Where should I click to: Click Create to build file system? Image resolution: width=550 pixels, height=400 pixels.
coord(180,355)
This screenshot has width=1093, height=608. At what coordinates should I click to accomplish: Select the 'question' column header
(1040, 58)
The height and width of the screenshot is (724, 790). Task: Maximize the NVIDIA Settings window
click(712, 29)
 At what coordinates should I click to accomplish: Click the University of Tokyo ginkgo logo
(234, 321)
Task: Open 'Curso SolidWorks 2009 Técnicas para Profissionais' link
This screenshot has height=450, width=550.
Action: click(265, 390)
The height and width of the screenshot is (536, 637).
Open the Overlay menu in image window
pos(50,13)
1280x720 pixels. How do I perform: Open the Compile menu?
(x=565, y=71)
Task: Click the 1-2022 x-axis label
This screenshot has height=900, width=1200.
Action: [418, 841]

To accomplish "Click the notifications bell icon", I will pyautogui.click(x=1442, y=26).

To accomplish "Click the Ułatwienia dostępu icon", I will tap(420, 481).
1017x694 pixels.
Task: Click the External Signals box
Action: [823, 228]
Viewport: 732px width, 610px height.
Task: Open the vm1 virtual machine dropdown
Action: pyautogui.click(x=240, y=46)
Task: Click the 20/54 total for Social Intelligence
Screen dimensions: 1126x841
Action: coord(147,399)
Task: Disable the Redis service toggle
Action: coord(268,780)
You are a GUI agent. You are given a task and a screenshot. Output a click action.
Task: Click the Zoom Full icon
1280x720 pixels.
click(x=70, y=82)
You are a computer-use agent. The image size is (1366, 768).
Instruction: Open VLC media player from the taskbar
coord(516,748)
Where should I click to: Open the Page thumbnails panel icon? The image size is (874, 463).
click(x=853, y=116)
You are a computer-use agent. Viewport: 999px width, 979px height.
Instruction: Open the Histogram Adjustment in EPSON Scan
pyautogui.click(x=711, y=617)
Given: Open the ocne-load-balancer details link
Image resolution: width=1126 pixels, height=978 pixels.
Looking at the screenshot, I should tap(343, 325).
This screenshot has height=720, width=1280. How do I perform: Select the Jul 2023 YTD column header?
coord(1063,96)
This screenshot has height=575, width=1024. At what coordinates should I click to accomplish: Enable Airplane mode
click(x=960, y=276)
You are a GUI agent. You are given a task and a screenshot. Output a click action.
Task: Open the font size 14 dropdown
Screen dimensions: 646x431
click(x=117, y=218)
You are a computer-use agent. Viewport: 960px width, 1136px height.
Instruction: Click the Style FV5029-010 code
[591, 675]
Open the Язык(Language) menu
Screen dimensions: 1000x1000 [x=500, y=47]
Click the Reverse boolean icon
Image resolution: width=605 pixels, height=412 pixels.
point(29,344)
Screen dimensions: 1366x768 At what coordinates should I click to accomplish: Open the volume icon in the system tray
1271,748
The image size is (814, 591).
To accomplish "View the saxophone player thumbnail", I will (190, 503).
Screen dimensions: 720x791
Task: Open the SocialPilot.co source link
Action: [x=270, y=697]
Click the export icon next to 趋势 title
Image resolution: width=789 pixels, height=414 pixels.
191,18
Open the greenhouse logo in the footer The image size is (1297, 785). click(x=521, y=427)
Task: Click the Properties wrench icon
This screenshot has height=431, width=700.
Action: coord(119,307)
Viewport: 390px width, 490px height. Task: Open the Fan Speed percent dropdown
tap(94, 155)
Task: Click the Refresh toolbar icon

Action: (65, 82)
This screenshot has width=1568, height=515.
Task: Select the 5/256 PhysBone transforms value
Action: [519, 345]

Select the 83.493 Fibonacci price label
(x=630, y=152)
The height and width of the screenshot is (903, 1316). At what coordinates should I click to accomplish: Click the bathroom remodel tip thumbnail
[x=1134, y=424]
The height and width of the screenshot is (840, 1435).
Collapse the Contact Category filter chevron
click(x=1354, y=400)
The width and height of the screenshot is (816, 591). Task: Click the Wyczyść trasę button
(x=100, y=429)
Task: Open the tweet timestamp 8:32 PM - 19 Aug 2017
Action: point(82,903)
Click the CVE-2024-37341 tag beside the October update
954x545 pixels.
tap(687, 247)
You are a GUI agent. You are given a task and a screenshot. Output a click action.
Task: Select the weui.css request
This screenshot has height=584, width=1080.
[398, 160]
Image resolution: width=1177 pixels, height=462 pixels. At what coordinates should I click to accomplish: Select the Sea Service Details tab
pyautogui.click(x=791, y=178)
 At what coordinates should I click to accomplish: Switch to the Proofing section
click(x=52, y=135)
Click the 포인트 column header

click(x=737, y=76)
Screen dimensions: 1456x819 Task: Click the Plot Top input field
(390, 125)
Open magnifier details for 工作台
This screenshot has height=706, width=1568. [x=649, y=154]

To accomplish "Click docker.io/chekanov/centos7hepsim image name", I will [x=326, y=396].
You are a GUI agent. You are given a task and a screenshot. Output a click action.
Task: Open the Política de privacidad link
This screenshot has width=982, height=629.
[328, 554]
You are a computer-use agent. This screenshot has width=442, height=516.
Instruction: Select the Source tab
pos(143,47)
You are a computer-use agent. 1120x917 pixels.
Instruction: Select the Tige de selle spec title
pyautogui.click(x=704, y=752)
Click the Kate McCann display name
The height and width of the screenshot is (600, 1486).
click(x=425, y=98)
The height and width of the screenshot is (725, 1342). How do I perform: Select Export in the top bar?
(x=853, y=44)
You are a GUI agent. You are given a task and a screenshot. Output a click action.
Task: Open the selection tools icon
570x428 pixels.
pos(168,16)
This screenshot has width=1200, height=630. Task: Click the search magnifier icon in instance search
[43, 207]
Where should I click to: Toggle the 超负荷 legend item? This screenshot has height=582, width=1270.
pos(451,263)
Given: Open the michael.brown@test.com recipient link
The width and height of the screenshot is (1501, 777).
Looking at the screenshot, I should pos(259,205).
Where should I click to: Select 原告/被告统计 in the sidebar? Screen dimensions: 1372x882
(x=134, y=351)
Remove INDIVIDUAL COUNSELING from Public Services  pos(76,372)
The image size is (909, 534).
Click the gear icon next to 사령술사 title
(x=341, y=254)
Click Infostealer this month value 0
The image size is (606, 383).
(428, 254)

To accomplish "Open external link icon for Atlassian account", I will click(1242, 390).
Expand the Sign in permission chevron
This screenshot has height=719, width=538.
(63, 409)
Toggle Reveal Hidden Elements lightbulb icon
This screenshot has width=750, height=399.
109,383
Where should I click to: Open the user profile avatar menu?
————————
● **WHAT THE EXERCISE ASKS**: From the records above, repeat exactly the lines from the one with "Viewport: 390px width, 490px" through the one with "You are a computer-use agent. This", both included.

● **EXERCISE SOLUTION**:
Viewport: 390px width, 490px height. Task: Open the Fan Speed percent dropdown
tap(94, 155)
Task: Click the Refresh toolbar icon

Action: (65, 82)
This screenshot has width=1568, height=515.
Task: Select the 5/256 PhysBone transforms value
Action: [519, 345]

Select the 83.493 Fibonacci price label
(x=630, y=152)
The height and width of the screenshot is (903, 1316). At what coordinates should I click to accomplish: Click the bathroom remodel tip thumbnail
[x=1134, y=424]
The height and width of the screenshot is (840, 1435).
Collapse the Contact Category filter chevron
click(x=1354, y=400)
The width and height of the screenshot is (816, 591). Task: Click the Wyczyść trasę button
(x=100, y=429)
Task: Open the tweet timestamp 8:32 PM - 19 Aug 2017
Action: point(82,903)
Click the CVE-2024-37341 tag beside the October update
954x545 pixels.
tap(687, 247)
You are a GUI agent. You are given a task and a screenshot. Output a click action.
Task: Select the weui.css request
This screenshot has height=584, width=1080.
[398, 160]
Image resolution: width=1177 pixels, height=462 pixels. At what coordinates should I click to accomplish: Select the Sea Service Details tab
pyautogui.click(x=791, y=178)
 At what coordinates should I click to accomplish: Switch to the Proofing section
click(x=52, y=135)
Click the 포인트 column header

click(x=737, y=76)
Screen dimensions: 1456x819 Task: Click the Plot Top input field
(390, 125)
Open magnifier details for 工作台
This screenshot has height=706, width=1568. [x=649, y=154]

To accomplish "Click docker.io/chekanov/centos7hepsim image name", I will [x=326, y=396].
You are a GUI agent. You are given a task and a screenshot. Output a click action.
Task: Open the Política de privacidad link
This screenshot has width=982, height=629.
[328, 554]
You are a computer-use agent. This screenshot has width=442, height=516.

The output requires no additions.